#### [The problem]
Would you please return the lines of the entries below starting at the line that has "Work-Life Balance untuk" and ending at the line that has "Kesehatan Rohani (386, 120)", both included, exactly as they are?

*-*-*

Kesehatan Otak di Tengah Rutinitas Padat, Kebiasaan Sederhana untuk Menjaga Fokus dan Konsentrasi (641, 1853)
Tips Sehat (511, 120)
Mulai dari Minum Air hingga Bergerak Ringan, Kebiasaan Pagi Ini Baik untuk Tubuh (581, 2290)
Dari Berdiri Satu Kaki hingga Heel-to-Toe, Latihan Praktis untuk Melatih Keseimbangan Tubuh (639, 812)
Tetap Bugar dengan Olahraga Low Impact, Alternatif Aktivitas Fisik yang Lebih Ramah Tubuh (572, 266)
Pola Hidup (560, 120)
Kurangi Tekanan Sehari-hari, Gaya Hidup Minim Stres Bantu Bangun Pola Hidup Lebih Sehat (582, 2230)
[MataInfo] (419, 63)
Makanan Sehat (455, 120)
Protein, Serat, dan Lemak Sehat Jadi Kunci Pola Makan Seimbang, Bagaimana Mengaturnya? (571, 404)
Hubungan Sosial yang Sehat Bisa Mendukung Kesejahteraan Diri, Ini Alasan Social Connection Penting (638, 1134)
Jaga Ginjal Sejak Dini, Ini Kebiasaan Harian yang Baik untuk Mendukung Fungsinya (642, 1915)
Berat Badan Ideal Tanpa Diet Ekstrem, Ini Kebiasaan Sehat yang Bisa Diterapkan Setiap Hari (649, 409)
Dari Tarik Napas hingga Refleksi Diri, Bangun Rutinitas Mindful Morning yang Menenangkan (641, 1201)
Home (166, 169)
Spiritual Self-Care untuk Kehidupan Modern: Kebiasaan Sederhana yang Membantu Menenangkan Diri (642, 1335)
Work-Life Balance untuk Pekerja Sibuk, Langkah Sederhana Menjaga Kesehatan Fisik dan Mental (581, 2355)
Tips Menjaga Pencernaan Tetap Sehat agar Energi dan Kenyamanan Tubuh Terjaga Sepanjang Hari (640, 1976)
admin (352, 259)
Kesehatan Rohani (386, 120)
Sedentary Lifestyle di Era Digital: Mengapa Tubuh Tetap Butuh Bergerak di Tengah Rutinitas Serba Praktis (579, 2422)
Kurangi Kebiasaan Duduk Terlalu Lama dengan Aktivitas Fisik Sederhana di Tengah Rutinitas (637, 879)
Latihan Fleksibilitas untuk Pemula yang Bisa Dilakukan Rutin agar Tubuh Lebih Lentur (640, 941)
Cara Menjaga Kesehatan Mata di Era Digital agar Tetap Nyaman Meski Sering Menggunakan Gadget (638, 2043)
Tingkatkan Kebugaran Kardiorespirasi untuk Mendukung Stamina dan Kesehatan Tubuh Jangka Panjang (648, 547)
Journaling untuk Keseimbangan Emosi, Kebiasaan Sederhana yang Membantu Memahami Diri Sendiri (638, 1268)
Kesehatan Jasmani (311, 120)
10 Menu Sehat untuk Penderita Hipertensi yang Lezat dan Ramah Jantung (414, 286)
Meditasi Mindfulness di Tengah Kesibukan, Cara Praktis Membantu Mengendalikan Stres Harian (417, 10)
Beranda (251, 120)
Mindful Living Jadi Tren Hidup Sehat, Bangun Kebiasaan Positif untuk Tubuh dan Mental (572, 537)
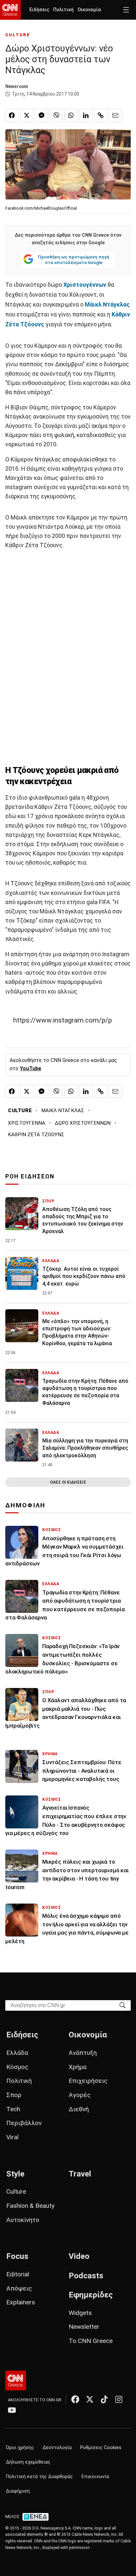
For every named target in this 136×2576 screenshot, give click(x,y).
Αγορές (80, 2095)
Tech (13, 2109)
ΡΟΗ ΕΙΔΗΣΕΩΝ (29, 1176)
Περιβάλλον (24, 2123)
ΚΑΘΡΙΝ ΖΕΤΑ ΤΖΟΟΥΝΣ (36, 1135)
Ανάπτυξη (83, 2053)
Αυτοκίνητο (22, 2220)
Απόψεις (19, 2288)
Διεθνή (79, 2109)
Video (79, 2256)
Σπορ (13, 2095)
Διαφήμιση (18, 2491)
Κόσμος (17, 2067)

*-*-*

#### [Answer for the task]
Work-Life Balance untuk Pekerja Sibuk, Langkah Sederhana Menjaga Kesehatan Fisik dan Mental (581, 2355)
Tips Menjaga Pencernaan Tetap Sehat agar Energi dan Kenyamanan Tubuh Terjaga Sepanjang Hari (640, 1976)
admin (352, 259)
Kesehatan Rohani (386, 120)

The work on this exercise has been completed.